- **Activity**
Filter the entries for the word "Client". Copy each line in which it occurs.

(Collected data)
____

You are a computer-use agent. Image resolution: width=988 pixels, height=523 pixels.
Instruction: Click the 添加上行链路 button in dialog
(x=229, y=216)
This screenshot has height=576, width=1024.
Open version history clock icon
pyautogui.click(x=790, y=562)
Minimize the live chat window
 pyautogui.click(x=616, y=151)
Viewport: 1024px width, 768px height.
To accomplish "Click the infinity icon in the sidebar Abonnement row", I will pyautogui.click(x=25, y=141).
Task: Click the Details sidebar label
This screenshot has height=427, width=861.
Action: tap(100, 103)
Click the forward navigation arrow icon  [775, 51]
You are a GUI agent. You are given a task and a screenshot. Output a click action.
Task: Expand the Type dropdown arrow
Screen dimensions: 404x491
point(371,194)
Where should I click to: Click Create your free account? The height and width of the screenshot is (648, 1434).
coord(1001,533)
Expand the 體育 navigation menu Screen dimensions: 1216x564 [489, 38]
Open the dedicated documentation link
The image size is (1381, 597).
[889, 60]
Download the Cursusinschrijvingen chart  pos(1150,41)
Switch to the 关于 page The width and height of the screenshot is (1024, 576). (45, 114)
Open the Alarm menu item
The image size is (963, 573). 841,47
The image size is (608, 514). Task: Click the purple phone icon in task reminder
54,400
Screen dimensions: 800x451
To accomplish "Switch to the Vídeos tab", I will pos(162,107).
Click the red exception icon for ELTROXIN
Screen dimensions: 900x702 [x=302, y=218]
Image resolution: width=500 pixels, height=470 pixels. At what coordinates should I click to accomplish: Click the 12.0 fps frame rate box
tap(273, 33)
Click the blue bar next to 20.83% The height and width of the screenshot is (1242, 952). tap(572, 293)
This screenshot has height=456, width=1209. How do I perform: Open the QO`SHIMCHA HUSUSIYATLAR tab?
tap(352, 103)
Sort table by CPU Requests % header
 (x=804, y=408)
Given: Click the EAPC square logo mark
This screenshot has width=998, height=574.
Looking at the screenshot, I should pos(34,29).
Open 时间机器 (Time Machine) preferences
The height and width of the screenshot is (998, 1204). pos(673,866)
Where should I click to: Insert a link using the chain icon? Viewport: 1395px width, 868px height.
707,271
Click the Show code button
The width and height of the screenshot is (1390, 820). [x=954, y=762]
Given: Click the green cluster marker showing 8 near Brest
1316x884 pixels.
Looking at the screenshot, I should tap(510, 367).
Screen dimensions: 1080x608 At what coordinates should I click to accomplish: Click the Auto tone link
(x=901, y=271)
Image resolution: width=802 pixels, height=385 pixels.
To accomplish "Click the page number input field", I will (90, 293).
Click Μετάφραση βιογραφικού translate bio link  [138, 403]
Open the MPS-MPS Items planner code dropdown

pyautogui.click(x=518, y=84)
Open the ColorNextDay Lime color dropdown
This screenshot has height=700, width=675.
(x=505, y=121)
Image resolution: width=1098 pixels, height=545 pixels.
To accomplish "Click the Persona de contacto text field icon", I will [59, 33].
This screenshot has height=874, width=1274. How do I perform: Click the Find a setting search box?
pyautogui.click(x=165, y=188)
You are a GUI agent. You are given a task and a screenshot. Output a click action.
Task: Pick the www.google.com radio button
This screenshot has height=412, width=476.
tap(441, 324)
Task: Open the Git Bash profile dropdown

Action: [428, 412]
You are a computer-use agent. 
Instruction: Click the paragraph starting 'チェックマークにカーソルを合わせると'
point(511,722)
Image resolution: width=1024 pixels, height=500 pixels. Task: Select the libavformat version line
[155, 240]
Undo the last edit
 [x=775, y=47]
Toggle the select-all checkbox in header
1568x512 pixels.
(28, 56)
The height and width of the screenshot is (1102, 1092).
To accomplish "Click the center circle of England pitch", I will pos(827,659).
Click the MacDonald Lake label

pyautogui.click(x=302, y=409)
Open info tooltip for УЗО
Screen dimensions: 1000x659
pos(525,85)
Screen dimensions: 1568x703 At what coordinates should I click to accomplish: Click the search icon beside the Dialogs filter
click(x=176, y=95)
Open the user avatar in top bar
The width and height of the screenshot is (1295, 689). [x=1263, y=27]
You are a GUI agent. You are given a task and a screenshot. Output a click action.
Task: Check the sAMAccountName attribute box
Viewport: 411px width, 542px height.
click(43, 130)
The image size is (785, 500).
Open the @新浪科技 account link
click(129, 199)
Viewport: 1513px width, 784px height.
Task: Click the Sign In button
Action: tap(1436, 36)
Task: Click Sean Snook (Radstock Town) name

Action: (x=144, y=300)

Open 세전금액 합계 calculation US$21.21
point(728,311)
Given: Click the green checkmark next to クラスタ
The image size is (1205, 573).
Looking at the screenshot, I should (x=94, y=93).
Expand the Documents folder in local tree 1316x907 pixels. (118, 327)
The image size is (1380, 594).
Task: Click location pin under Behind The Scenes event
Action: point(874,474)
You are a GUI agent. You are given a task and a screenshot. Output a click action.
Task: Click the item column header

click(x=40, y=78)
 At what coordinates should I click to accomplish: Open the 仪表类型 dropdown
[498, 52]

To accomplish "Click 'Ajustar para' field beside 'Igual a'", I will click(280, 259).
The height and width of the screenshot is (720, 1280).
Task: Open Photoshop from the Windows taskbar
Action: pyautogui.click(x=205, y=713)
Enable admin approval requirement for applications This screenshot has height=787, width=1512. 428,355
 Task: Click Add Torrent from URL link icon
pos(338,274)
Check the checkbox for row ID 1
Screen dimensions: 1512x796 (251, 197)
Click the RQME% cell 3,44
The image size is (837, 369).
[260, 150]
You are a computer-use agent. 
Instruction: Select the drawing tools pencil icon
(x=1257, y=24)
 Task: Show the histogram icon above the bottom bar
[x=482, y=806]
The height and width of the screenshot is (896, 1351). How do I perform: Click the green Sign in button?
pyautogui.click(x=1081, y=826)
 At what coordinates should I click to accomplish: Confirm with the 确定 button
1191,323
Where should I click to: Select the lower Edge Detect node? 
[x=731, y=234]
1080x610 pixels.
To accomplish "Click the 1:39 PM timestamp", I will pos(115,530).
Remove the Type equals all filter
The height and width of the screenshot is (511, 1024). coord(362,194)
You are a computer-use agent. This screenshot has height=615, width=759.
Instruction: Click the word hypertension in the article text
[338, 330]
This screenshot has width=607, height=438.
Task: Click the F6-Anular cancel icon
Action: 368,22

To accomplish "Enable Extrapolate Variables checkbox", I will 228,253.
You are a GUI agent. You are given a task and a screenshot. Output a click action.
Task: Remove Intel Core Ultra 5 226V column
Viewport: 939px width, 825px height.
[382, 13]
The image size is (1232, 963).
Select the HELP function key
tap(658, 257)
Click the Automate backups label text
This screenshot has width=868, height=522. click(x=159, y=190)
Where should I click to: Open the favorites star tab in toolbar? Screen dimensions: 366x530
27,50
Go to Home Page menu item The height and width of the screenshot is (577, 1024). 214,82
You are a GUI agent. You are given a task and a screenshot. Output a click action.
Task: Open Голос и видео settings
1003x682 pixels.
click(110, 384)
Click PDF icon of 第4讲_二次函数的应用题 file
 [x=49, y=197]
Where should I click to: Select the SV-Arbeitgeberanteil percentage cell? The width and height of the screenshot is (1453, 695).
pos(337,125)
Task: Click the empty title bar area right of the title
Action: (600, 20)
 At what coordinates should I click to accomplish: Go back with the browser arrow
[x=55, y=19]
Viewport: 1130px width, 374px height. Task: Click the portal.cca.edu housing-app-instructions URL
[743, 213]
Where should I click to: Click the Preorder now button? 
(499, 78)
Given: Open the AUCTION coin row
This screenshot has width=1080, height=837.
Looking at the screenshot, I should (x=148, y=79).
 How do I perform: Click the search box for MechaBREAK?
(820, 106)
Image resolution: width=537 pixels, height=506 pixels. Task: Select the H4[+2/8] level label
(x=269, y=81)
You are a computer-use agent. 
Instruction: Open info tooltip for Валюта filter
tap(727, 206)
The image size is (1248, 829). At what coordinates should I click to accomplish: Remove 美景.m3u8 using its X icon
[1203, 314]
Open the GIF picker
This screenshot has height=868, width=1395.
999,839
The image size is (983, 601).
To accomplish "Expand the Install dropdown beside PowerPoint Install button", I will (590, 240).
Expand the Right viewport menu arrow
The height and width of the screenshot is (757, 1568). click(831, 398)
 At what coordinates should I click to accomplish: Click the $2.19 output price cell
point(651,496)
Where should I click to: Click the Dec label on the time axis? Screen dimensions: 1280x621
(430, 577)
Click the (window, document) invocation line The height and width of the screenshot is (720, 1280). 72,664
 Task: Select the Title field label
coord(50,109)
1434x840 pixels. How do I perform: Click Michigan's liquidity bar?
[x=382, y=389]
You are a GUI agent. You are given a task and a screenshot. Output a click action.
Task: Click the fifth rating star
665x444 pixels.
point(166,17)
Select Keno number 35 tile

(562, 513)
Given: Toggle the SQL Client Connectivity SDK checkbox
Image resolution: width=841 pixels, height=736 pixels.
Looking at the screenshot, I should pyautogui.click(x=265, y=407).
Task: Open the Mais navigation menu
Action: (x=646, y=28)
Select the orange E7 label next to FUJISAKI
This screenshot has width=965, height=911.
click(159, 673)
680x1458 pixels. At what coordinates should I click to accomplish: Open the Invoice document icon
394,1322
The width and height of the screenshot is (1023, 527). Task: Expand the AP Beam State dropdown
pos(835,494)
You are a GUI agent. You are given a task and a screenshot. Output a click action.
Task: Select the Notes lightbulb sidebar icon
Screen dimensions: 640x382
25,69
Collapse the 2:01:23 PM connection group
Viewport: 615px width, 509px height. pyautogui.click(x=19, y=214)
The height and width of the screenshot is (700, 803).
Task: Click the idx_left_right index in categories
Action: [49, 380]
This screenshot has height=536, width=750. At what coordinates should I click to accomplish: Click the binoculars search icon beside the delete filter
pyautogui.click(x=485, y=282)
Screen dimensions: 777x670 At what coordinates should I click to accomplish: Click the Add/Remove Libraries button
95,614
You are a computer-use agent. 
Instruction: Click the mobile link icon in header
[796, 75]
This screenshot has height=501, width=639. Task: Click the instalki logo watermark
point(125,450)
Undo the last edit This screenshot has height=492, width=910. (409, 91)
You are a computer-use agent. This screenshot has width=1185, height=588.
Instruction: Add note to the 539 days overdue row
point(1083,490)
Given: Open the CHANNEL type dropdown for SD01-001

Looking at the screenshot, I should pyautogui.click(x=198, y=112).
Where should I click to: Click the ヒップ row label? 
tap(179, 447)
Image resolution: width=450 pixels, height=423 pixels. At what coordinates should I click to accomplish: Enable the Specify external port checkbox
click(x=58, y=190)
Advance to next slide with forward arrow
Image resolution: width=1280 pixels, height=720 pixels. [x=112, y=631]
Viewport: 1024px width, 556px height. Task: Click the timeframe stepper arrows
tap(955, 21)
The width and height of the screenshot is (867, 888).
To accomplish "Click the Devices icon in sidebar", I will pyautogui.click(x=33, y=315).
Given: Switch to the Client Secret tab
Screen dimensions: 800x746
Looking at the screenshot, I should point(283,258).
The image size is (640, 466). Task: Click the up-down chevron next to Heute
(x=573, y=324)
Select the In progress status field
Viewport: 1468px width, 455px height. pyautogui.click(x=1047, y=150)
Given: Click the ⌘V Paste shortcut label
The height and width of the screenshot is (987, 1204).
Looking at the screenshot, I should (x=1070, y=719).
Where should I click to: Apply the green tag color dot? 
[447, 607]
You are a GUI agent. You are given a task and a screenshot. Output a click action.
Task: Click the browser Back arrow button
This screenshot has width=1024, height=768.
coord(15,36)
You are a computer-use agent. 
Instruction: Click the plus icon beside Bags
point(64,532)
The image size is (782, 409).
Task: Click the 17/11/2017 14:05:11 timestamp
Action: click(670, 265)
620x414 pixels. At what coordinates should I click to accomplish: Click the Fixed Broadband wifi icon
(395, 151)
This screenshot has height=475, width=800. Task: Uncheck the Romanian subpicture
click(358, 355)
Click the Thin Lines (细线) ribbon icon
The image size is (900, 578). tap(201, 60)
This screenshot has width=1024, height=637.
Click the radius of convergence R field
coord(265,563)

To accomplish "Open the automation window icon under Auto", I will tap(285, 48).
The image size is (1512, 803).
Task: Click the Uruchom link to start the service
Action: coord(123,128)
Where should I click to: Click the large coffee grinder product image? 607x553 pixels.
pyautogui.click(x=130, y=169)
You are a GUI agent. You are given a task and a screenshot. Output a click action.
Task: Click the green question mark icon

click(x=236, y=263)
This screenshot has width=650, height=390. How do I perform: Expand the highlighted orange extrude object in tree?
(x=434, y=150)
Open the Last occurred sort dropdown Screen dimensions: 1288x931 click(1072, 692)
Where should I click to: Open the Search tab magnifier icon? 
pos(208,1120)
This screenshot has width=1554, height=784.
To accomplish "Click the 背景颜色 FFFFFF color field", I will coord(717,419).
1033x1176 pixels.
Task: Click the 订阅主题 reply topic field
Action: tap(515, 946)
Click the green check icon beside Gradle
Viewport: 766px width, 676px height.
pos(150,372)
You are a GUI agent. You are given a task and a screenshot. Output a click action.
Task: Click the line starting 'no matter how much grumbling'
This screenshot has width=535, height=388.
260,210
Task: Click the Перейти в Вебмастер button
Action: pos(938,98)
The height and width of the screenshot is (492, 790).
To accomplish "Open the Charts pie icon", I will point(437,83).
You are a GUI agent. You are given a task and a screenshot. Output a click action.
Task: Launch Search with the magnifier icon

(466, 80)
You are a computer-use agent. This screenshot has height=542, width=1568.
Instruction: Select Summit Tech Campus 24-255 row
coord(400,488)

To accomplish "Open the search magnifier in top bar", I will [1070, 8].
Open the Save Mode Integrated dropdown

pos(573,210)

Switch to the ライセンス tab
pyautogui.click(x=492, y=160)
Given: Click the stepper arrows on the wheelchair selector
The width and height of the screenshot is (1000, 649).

____

- **Response to this exercise**
Given: Toggle the SQL Client Connectivity SDK checkbox
Given: Switch to the Client Secret tab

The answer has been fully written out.